Un ancien aumonier militaire (Ethan Hawke), survasté par le chagrin après la mort de son fil, vient à conseiller une jeune paroissienne (Amanda Seyfried) et son mari activiste environnemental qui sort juste de prison. L’aumonier retrouve un sens à sa mission en même temps que sa santé lui joue des tours.
Le moins que l’on puisse dire avec Paul Schräder est qu’il souffle le froid et le chaud, le sulfureux et le pieux. Bien entendu, Schräder c’est pour nous – et à jamais – le scénariste des meilleurs films de Scorcese, et notamment de Taxi Driver ou Raging Bull.
Plus prêt de nous, en 2013 quelques un(e)s parmi notre rédaction avaient beaucoup apprécié The canyons, son atmosphère sulfureuse, la beauté de ses images …
C’est peu de dire que nous avions été glacés, et de façon unanime lors de la cloture de la Quinzaine des réalisateurs en 2016, par le nullissime Dog Eat Dog, dont on se demande encore comment il a pu exister tellement il sonne creux.
Alors pour ne rien vous cacher, First Reformed ne nous disait rien.
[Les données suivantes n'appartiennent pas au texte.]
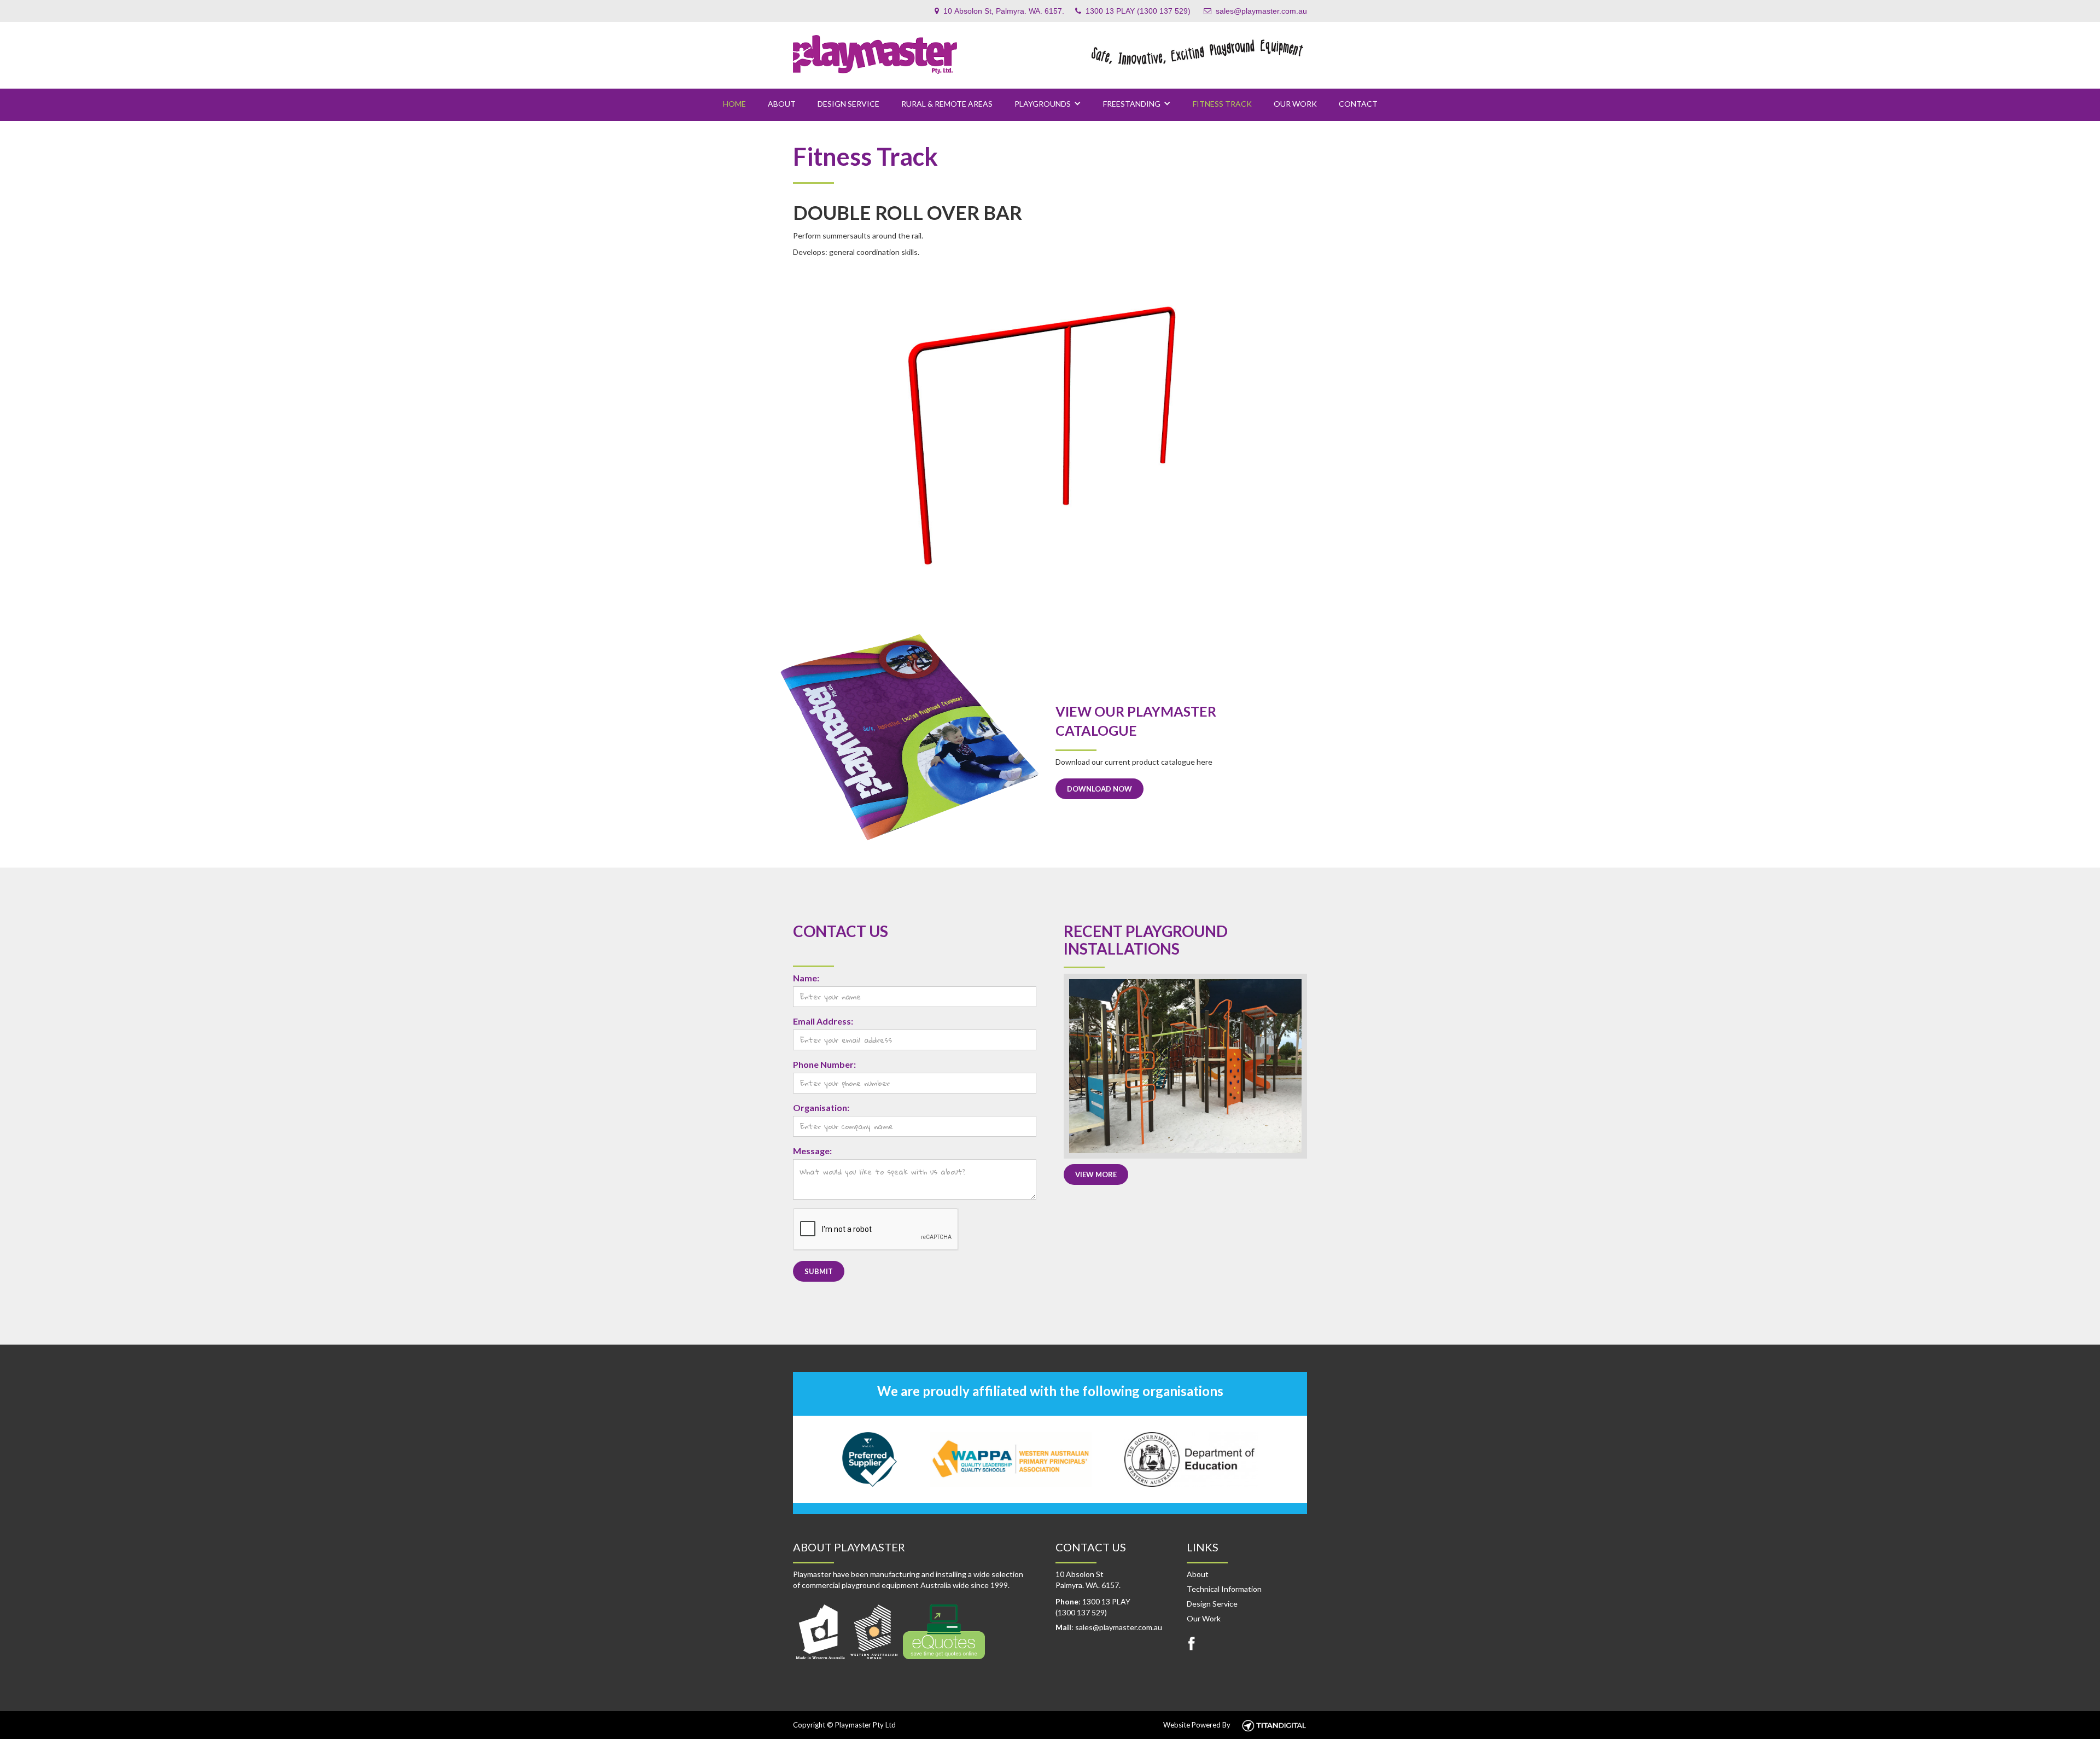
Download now (1099, 788)
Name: (806, 978)
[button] (1048, 104)
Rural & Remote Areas (947, 103)
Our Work (1295, 103)
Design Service (848, 103)
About (1198, 1574)
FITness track (1222, 103)
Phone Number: (824, 1064)
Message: (812, 1150)
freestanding (1131, 103)
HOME (734, 103)
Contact (1358, 103)
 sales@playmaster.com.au (1255, 11)
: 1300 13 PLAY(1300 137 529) (1092, 1607)
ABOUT (782, 103)
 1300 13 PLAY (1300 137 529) (1133, 11)
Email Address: (823, 1021)
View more (1096, 1174)
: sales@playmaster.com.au (1108, 1627)
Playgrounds (1042, 103)
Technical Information (1224, 1588)
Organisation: (821, 1107)
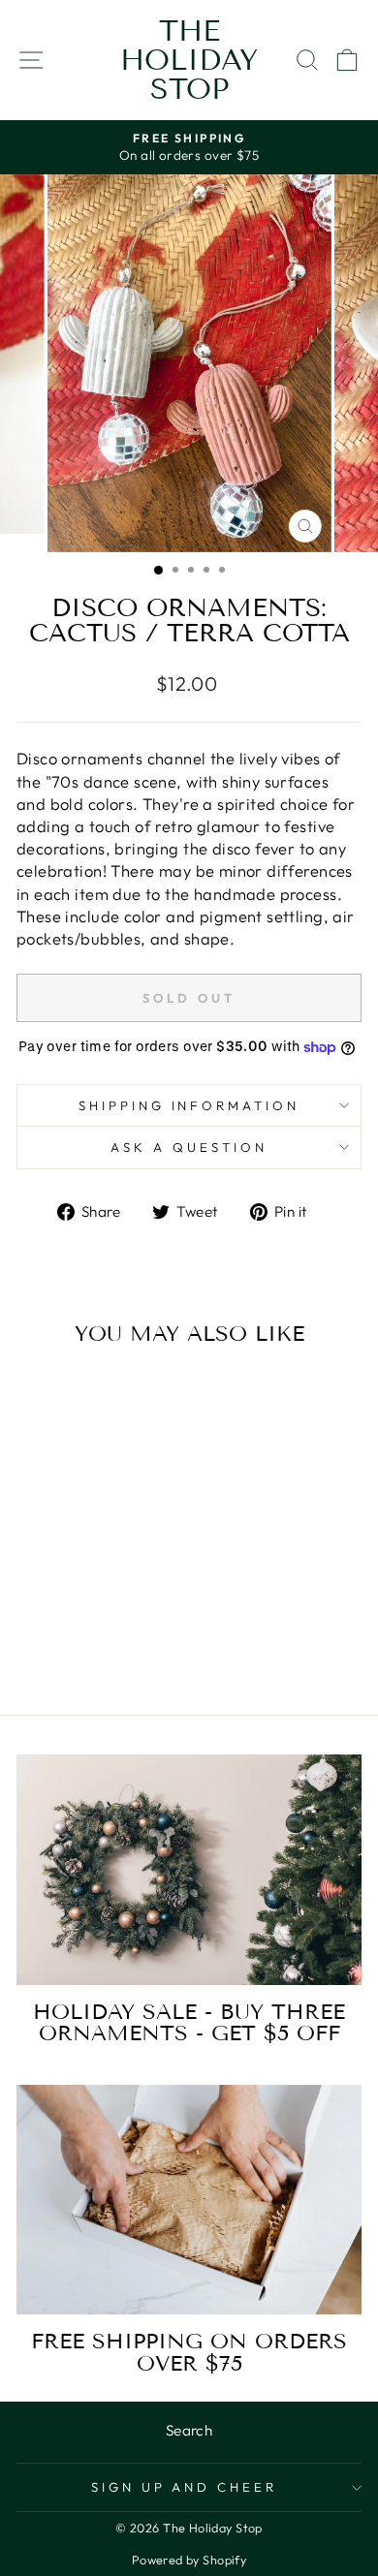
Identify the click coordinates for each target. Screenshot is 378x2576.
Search (189, 2430)
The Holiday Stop (189, 60)
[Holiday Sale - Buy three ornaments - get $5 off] (189, 1869)
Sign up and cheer (184, 2487)
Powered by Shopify (189, 2559)
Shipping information (189, 1105)
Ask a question (189, 1147)
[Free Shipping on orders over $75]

Il était dans notre liste des films à voir au cas où et certainement pas dans les MBW (Must be watched). Qu’aurait donc pu venir faire Ethan Hawke par exemple dans un Dog eat dog 2 ? Rien … strictement rien… lui, qui ne s’est jamais autant révélé que dans Born to be blue, où sa prestation est non seulement remarquable, mais respectable car respectueuse, aurait-il pris le risque de s’engager dans un projet de bric et de broc ?
Voilà bien la puce à l’oreille, si Ethan Hawke en est, c’est que Schräder est revenu à une écriture plus dense, plus profonde, nécessairement.
Les quelques premières images, les quelques premiers sons nous le confirmeront. Très vite, on songe à Journal d’un curé de campagne, que ce soit le livre de Bernanos, ou le film de Bresson. En conférence de presse, outre la question à 2 cents sur le nouveau Taxi Driver – certains ont réussi à y voir un parallèle, faut pas pousser quand même ! 🙂 – un journaliste italien d’emblée a interrogé Ethan Hawke pour savoir s’il avait puisé quelques références dans le Journal d’un curé de campagne de Bresson. La question eut mieux valu à être adressée à Schräder lui même tant la référence semble évidente.
Très vite on apprécie le ton sobre, la lumière choisie, les plans précis et délicats. Très vite, on entre en empathie avec le personnage d’Ethan Hawke, qui semble sincère, droit mais aussi troublé, voire trouble. Etrangement, ou non, nous ne sommes pas si loin non plus de Sous le soleil de Satan, quand une jeune femme, incarnée par Amanda Seyfried, enceinte lors du tournage, vient à demander l’aide de cet aumônier qui s’interroge après avoir perdu son fils. Il se nouera entre eux une relation particulière, emprunte de souffre et de grâce.
La torture, la destruction, qu’elle soit physique ou mentale, occupe une place très importante dans le film; toujours dans le registre de l’auto-flagellation. Plus le récit se déroule, plus il nous apparaît profond, complexe, dans un registre interrogatif et non démonstratif. La plastique (visage comme posture) d’Ethan Hawke se prête parfaitement au doute existentiel que met en image Paul Schräder, il semble tout entier habité, souffrant, en doute, en errance.
L’un des forts de First Reformed est de parvenir à rendre non seulement crédible, mais aussi actuel, un sujet qui en apparence pourrait sembler désuet, à une époque où la question de la foi est moins centrale dans la façon de vivre occidentale.
Schräder se paie le luxe d’interroger le rapport de l’homme à la nature au regard de son rapport à Dieu.
En conférence de presse, il nous avouera que cette observation est pleinement la sienne, conscient d’avoir fait partie d’une génération dorée, qui n’a que peu connu la guerre, mais oh combien consommatrice , égoïste et destructrice.
Le sujet écologique aurait pu être un chausse-trappe, comme aurait pu l’être également le sujet terroriste qui trouve également sa place dans un récit pourtant majoritairement épistolaire, tourné sur le je.
Il n’en est rien. Au contraire, comme Dumont avait su le faire avec le sublime Hadewijch, Schräder parvient à proposer des instants de grâce, sous le sceau de la foi, de l’amour, du doute, du rapport à la mort.
Premier coup de coeur à Venise, First Reformed est selon nous un sérieux candidat au Lion d’or.